# REQUISITOS
Prolonga el texto sobre la caridad, comenzando justo después de su última oración.

# FRAGMENTO PROPORCIONADO
┌──

Sin blanca en París y Londres
George
Orwell
Traducción
de Miguel Temprano García
Debate
Barcelona,
2015
223
páginas
Porque
la caridad da carta de naturaleza a la pobreza. Porque la caridad nos hace
sentirnos buenas personas porque creemos que una dádiva y otra y otra saca a
alguien del arroyo. Porque la caridad invita a apartar conceptos como justicia
sustituyéndolos por la falsa generosidad del donativo. Porque es uno de los
pilares sobre los que se sostiene el orden de un mundo que se ha caído a
pedazos y alguien se molesta en convencernos de que esos pedazos tan mal
repartidos son necesarios para evitar que nadie toque lo mío no vaya a ser que
me llegue el olor a podrido. Porque qué haríamos si no fuera necesaria la
caridad para creernos buena gente: ¿dejaría de verse también como una virtud la
fe o la esperanza? El mito de Pandora dicta que cerró la caja cuando ya se
habían escapado de ella todos los males para esparcirse por el mundo. Y que lo
único que no tuvo tiempo de salir fue la esperanza. Tal vez porque era el mal
más soterrado y nos empeñamos en verlo como la parte que nos completa cuando
sería mucho mejor, tal vez, arrancar la esperanza y sustituir ese cimiento por
la dignidad. La caridad sin dignidad no es noble.

└──

# MATERIAL
┌──

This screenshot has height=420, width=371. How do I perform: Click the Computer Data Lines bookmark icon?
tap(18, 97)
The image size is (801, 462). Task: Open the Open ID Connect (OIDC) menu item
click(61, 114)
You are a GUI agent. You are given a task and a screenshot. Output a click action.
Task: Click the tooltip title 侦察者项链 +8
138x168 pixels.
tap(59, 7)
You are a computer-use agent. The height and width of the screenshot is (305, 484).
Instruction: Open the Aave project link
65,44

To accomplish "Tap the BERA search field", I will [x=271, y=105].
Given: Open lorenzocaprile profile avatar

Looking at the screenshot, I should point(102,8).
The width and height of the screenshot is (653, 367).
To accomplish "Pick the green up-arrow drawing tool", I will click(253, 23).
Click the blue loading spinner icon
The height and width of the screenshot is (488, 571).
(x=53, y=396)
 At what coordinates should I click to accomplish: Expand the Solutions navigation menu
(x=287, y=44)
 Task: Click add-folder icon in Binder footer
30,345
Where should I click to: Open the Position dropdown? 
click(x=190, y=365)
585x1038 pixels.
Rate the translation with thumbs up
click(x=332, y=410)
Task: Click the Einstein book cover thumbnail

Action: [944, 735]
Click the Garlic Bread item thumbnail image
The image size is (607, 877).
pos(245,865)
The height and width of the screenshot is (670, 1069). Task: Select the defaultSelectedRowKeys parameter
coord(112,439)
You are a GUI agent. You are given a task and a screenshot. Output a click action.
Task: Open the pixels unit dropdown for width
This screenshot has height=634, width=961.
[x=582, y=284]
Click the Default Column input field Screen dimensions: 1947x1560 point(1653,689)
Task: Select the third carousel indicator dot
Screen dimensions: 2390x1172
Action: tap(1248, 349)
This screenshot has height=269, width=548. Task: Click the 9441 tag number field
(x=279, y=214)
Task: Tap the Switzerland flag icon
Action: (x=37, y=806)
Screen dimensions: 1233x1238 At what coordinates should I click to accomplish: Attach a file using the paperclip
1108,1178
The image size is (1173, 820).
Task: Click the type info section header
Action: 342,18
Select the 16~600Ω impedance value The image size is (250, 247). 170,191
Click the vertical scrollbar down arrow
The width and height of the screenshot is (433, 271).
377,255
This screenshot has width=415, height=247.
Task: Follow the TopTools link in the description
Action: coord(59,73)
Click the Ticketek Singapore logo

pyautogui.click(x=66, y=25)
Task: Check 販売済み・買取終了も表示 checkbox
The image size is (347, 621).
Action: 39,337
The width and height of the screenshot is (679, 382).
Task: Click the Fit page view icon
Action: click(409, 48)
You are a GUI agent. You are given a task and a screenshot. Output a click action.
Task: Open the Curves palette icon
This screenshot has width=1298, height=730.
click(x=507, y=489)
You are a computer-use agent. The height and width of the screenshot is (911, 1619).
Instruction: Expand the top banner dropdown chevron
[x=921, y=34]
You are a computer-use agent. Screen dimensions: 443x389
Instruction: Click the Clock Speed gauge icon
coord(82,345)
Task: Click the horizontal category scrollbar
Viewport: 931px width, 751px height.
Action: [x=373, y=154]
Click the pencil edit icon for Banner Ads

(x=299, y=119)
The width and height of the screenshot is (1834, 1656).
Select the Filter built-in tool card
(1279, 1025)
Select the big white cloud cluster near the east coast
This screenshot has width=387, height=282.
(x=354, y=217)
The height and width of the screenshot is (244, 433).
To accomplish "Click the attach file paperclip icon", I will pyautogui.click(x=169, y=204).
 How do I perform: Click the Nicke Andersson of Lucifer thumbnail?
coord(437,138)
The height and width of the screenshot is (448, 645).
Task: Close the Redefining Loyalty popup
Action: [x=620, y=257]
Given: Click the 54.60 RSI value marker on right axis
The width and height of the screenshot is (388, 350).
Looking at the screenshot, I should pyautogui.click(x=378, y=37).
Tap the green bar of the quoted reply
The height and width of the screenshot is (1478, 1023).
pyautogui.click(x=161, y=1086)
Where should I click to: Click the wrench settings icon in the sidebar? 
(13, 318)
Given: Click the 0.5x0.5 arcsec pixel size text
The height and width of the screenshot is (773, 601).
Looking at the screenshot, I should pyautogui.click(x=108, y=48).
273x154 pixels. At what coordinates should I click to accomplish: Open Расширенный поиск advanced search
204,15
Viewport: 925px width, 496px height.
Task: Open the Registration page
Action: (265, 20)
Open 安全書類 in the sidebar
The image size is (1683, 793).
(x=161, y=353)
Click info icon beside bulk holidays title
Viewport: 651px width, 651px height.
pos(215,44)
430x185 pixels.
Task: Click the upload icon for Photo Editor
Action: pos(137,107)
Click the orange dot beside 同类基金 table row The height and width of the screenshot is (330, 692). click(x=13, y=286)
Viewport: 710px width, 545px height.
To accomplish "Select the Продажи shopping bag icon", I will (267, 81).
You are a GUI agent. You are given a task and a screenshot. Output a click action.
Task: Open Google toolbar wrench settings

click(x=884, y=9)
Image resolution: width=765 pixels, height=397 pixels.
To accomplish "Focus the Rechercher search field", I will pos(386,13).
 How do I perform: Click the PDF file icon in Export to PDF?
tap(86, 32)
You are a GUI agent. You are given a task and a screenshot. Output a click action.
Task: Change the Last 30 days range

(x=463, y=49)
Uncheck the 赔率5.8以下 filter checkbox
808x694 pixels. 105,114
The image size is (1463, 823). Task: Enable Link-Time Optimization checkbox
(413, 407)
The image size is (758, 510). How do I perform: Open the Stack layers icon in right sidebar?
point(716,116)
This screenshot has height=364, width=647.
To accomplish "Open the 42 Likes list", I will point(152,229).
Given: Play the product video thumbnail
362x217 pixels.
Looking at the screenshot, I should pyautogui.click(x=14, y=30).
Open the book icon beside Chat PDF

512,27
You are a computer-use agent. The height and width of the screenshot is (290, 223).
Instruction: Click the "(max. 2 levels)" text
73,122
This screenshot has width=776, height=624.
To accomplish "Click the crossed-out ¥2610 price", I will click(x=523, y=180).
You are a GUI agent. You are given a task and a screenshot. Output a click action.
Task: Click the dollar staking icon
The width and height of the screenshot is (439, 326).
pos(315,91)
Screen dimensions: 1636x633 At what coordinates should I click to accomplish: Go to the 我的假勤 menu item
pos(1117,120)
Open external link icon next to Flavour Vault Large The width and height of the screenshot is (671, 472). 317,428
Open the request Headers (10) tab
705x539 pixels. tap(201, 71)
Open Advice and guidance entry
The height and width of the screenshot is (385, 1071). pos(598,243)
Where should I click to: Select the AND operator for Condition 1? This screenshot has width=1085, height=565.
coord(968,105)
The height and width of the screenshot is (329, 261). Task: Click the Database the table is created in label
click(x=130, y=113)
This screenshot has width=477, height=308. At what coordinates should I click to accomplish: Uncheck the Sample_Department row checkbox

└──

# RESPUESTA
¿Qué
ideología puede pues tener quién ha vivido en el arroyo?
Sin blanca en París y Londres
explica el origen de la que a lo largo de su vida sostuvo George Orwell. El
libro comienza con una cáfila de chinches estampadas en el papel de la pared y
una bronca entre vecinos como música de fondo. Y esa es la constante en la que
vivió George Orwell durante los años de juventud. Entre la basura, entre los
pendencieros, en un relato que deja al realismo social en bebés de denuncias.
Escrito años después, a partir de los diarios que escribió en esa época,
consciente de que ser cronista significa escribir de un modo tan sencillo que
da envidia, este libro, demoledor, explícito, contundente, nos lleva al arroyo.
Y Orwell trata de reconciliarse con ese arroyo: evita ser directamente
escabroso, pero lo escabroso se intuye.
Su
paso por París es un relato coral en el que la pobreza hace cabal que no exista
ninguna ley. Cada personaje tiene su novela, pero Orwell elige el coro para que
resuenen más en las bóvedas del cráneo de los lectores. La picaresca carece de
atributos; no hay adjetivos para descifrar los acontecimientos que provocan los
protagonistas con tal de sobrevivir. Un ejemplo gráfico es el de ese ruso que
cuando sale a buscar trabajo tiñe con betún la piel que asoma por los rotos de
los calcetines. Los empleadores y los cargos que estafan al pobre son
miserables. El sistema de castas que describe en las labores que tienen que
hacer, como por ejemplo en los hoteles, es idéntico al de la esclavitud y se
cimenta en el miedo a la plebe. Ni siquiera hay un átomo de caridad en su
experiencia, y sí mucha, muchísima hambre.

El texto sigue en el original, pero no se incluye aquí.